[Stored data entries]
'''
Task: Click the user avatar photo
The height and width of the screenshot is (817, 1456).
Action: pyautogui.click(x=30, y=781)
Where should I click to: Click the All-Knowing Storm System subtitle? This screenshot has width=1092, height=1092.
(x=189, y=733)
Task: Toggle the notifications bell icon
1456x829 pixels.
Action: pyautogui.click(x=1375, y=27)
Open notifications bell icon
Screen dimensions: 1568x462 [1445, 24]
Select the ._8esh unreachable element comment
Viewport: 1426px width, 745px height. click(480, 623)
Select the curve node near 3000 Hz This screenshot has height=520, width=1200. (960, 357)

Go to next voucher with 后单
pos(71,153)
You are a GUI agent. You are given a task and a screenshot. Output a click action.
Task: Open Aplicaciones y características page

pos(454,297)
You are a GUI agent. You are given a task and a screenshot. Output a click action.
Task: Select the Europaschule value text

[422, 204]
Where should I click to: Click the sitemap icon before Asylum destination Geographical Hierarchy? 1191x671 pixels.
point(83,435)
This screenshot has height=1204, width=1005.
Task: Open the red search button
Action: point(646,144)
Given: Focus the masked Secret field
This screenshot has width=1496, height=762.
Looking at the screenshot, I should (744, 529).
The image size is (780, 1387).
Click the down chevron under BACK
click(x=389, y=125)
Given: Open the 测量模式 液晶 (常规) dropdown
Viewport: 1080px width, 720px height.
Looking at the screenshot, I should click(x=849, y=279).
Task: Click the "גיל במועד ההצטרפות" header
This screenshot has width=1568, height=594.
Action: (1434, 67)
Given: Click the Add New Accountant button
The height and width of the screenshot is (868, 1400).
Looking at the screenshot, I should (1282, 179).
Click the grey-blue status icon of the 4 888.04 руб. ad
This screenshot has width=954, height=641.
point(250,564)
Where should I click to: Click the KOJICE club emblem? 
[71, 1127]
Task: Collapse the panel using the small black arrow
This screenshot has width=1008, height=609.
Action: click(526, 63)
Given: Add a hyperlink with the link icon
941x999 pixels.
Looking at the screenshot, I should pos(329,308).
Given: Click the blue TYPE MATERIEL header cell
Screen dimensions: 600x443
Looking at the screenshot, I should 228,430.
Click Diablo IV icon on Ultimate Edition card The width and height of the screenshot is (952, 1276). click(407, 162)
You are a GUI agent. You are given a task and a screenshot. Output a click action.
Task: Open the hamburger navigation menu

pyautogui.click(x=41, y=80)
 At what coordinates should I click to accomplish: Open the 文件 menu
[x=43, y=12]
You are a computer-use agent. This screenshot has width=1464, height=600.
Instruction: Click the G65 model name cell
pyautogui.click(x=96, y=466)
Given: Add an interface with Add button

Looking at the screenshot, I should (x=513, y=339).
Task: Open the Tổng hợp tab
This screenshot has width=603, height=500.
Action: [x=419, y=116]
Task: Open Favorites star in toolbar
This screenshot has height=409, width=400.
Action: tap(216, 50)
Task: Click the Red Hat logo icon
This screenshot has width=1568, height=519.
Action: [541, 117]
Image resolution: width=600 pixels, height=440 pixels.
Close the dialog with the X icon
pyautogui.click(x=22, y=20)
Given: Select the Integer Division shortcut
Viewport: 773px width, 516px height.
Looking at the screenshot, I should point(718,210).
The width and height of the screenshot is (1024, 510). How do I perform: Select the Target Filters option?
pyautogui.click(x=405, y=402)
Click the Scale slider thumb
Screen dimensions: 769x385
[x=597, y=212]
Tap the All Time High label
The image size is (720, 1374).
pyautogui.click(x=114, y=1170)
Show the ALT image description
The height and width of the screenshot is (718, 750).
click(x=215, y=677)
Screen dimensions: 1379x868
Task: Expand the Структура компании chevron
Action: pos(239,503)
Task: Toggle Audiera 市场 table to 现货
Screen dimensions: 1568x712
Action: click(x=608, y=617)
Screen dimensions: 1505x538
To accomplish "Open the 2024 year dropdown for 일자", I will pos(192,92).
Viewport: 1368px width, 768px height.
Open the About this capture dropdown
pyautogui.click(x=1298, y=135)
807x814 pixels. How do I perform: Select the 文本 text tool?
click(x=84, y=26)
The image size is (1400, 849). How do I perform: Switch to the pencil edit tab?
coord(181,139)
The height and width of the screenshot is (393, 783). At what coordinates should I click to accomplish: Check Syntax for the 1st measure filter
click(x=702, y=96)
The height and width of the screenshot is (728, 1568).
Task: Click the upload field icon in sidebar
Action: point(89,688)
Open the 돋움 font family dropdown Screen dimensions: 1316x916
'''
• Exercise aim: Using the entries, return every line where the word "header" can be found.

• Answer to this problem:
Task: Click the "גיל במועד ההצטרפות" header
Given: Click the blue TYPE MATERIEL header cell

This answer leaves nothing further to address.